Etrange résultat pour Sarkozy, l’apôtre de la « discrimination positive ».
« Quand on veut apurer une situation, seul le recours à la justice, à une enquête menée par un juge d’instruction, permet d’être crédible », affirme Me Jean-Pierre Mignard, avocat des familles. A la place, les autorités ont proclamé leurs vérités successives. La mise en avant systématique de Sarkozy - le chef sanctionne - souligne cette dérobade face à l’Etat de droit. Jeu délibéré ? Sarkozy, depuis 2002, s’est positionné pour bénéficier de l’insécurité en prétendant être le seul capable d’y mettre un terme.

La délinquance, loin de l’affaiblir, nourrissait son argumentaire. Mais trois ans ont passé, et le ministre est comptable de la situation. La surexposition du ministre-candidat illustre plus son impuissance - celle de l’Etat - que sa volonté. « Tolérance zéro », annonce Sarkozy, mais ce slogan est le sien depuis plus de trois ans sans qu’on en voie le résultat. Car sur le fond rien n’est réglé. L’Etat de violence ne recule pas. Les trois morts de la semaine dernière attestent de la maladie de la société française.

Trois morts, en effet - et non deux seulement. Car aux deux jeunes électrocutés de Clichy-sous-Bois s’ajoute ce père de famille battu à mort devant les siens, pour avoir pénétré une cité « interdite » avec un appareil photo, à Epinay-sur-Seine. L’illustration même de la logique mortifère de la ghettoïsation, l’enchaînement du patriotisme de groupe, de la violence banalisée, de l’inconscience criminelle d’apprentis caïds.

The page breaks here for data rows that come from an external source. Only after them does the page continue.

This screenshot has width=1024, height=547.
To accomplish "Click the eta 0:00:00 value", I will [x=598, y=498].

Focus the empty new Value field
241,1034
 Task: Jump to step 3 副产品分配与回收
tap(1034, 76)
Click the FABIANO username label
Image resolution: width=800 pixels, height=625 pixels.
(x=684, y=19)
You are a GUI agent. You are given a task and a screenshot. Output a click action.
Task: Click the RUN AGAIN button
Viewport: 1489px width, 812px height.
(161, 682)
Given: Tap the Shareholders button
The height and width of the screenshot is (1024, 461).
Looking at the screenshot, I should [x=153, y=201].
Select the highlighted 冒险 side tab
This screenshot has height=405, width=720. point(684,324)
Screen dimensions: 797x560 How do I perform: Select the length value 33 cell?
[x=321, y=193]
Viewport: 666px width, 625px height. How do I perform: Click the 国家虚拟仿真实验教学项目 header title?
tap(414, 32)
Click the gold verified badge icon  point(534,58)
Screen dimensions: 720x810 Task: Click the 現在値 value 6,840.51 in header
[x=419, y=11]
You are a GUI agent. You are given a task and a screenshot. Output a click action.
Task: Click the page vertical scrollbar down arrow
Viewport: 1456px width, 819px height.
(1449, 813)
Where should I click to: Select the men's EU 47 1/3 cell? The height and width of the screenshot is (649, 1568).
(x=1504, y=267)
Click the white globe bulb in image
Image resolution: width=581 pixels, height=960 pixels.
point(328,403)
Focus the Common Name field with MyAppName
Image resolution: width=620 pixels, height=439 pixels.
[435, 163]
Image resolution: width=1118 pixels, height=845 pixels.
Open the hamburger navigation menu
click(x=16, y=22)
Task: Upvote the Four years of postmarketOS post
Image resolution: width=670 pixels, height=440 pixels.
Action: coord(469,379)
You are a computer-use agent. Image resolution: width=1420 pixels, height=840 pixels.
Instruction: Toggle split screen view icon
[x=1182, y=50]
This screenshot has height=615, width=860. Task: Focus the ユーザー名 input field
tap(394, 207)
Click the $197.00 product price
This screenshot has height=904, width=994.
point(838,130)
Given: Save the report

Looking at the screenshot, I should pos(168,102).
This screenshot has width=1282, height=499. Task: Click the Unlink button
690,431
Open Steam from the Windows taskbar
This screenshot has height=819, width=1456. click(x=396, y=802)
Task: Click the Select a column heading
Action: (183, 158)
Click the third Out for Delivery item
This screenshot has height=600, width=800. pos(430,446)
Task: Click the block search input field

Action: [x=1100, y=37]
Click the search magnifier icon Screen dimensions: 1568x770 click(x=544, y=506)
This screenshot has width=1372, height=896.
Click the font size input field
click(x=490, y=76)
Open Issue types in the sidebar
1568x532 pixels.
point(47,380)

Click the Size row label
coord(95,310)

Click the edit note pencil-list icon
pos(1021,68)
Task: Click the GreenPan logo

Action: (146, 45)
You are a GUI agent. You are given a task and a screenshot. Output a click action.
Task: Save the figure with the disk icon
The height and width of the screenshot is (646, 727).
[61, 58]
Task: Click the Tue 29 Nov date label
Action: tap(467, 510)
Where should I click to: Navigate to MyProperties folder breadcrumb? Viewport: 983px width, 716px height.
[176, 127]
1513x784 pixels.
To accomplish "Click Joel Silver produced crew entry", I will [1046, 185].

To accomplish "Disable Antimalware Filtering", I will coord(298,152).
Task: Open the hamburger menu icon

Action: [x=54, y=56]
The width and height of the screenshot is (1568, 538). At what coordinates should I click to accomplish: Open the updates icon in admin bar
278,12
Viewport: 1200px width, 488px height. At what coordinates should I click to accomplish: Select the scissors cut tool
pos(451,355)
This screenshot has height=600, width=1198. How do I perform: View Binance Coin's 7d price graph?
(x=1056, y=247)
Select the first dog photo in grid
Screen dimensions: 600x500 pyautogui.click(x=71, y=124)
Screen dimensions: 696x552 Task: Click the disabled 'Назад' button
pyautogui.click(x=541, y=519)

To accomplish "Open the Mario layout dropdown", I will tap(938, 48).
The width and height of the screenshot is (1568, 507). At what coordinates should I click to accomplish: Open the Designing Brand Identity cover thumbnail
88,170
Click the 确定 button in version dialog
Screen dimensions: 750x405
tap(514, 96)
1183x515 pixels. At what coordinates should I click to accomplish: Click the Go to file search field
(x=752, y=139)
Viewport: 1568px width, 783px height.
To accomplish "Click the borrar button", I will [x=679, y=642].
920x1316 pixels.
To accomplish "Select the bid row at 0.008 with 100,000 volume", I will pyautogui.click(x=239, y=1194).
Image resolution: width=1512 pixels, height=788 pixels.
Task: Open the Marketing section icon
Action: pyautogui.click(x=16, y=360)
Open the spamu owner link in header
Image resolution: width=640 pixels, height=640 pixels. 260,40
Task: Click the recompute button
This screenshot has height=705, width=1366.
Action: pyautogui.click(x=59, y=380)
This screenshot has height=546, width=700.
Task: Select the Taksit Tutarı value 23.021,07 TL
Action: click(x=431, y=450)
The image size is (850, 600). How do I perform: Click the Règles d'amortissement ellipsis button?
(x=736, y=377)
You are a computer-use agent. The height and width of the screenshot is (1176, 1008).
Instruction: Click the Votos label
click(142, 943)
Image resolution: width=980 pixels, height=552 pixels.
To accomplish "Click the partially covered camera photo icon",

Et ce constat : un citoyen ordinaire, un M. Tout-le-monde, peut mourir sous les coups, en plein jour, en dépit de l’affirmation sécuritaire de Sarkozy. « Si on avait assassiné un homme de cette manière quand la gauche était au pouvoir, j’imagine quelles conclusions en aurait tirées la droite », s’interroge le député PS d’Epinay-sur-Seine Bruno Leroux.

Mais cette fois le laxisme des socialistes n’est pas en cause. Le deuil est à tout le monde, la mort ne peut profiter à personne. Même pas à Sarkozy.